VIA HFMA: ANOTHER CMS SETTLEMENT OFFER COMING IN APRIL WILL APPLY TO CLAIMS FROM $9,000 TO $100,000.
Feb. 6—A new settlement offer to resolve outstanding Medicare claims that have been denied on appeal is available for a limited time from the Centers for Medicare & Medicaid Services (CMS). The offer guarantees 62 cents on the dollar for claimed payment and payable on a faster timetable than previously available.
Hospitals and other providers seeking to resolve pending Medicare appeals first must meet tight eligibility standards, according to a CMS summary.

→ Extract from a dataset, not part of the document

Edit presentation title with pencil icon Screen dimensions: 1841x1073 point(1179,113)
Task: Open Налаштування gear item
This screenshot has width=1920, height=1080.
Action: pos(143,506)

In November, CMS introduced the Low Volume Appeals Settlement Option (LVASO), which took effect Feb. 5. The initiative aimed at clear a huge backlog of Medicare Part A and Part B only claims. To qualify, hospitals, physicians, and other narrowly defined providers must have fewer than 500 already-denied appeals claims pending either before the Office of Medicare Hearings and Appeals (OMHA, the third stage of the Medicare appeals process) or the Medical Appeals Council (the fourth appeals level) as of Nov. 3, 2017, with no appeals seeking more than $9,000 in individual claim amounts.

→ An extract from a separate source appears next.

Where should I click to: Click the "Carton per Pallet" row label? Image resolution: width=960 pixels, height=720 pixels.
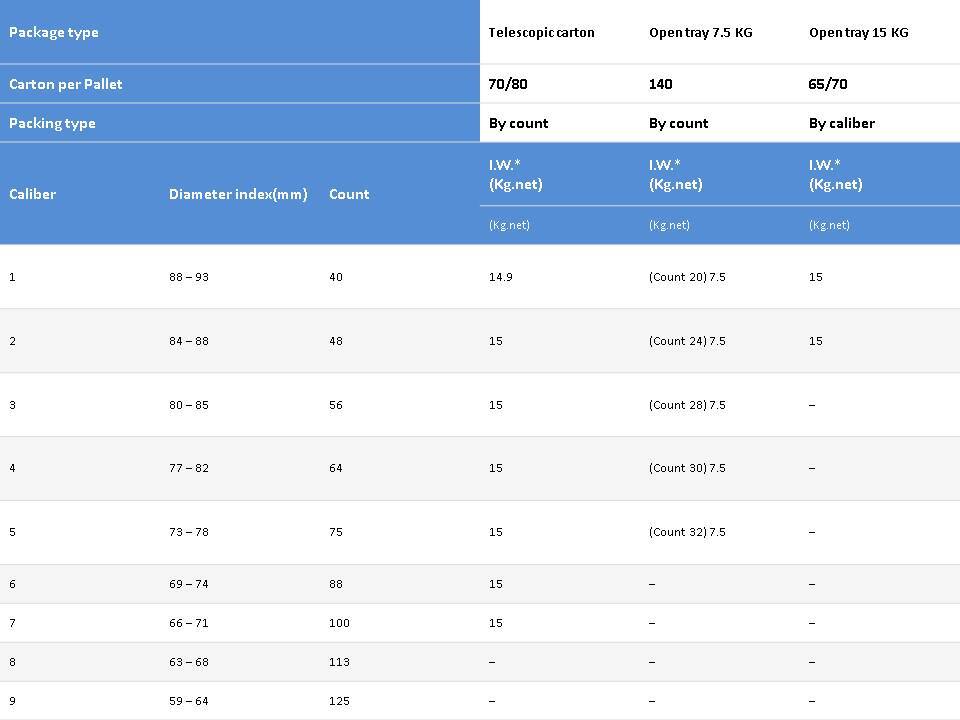(x=66, y=84)
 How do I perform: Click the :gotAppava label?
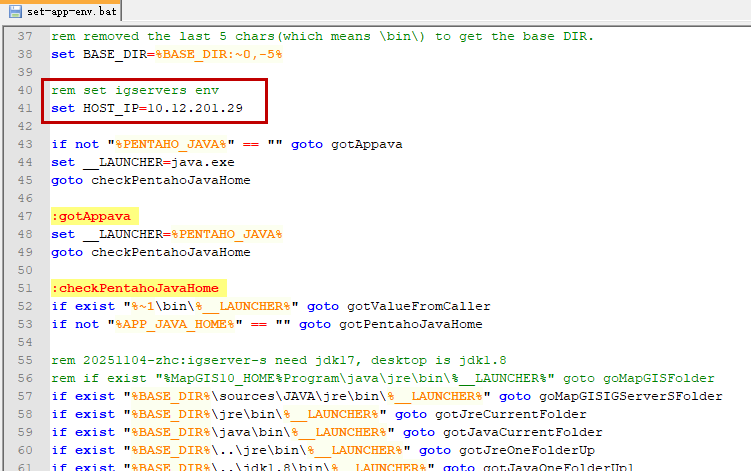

In 2014, the American Hospital Association (AHA) and three hospitals filed a lawsuit against CMS to force it to reduce the Medicare appeals backlog at the Administrative Law Judge (ALJ) level, alleging that CMS was violating the Medicare Act that set a 90-day limit for appeal resolution.
While CMS agreed the delays were excessive, it pointed out that ALJ workloads had dramatically increased and would require more funding to cut the backlog. A U.S. district court judge in Washington, D.C., ordered CMS to clear the backlog by 2021. CMS appealed, protesting the timetable would be impossible to achieve. The U.S. Court of Appeals for Washington issued a decision agreeing with CMS, but remanded the case back to the district court.
Assessing the Option
Matthew Fischer, a former CMS attorney now in private practice in Delray Beach, Fla., said qualifying hospitals will get 62 percent return on their claims quickly, “as opposed to waiting, perhaps for years, for an appeals decision that could potentially give even less.”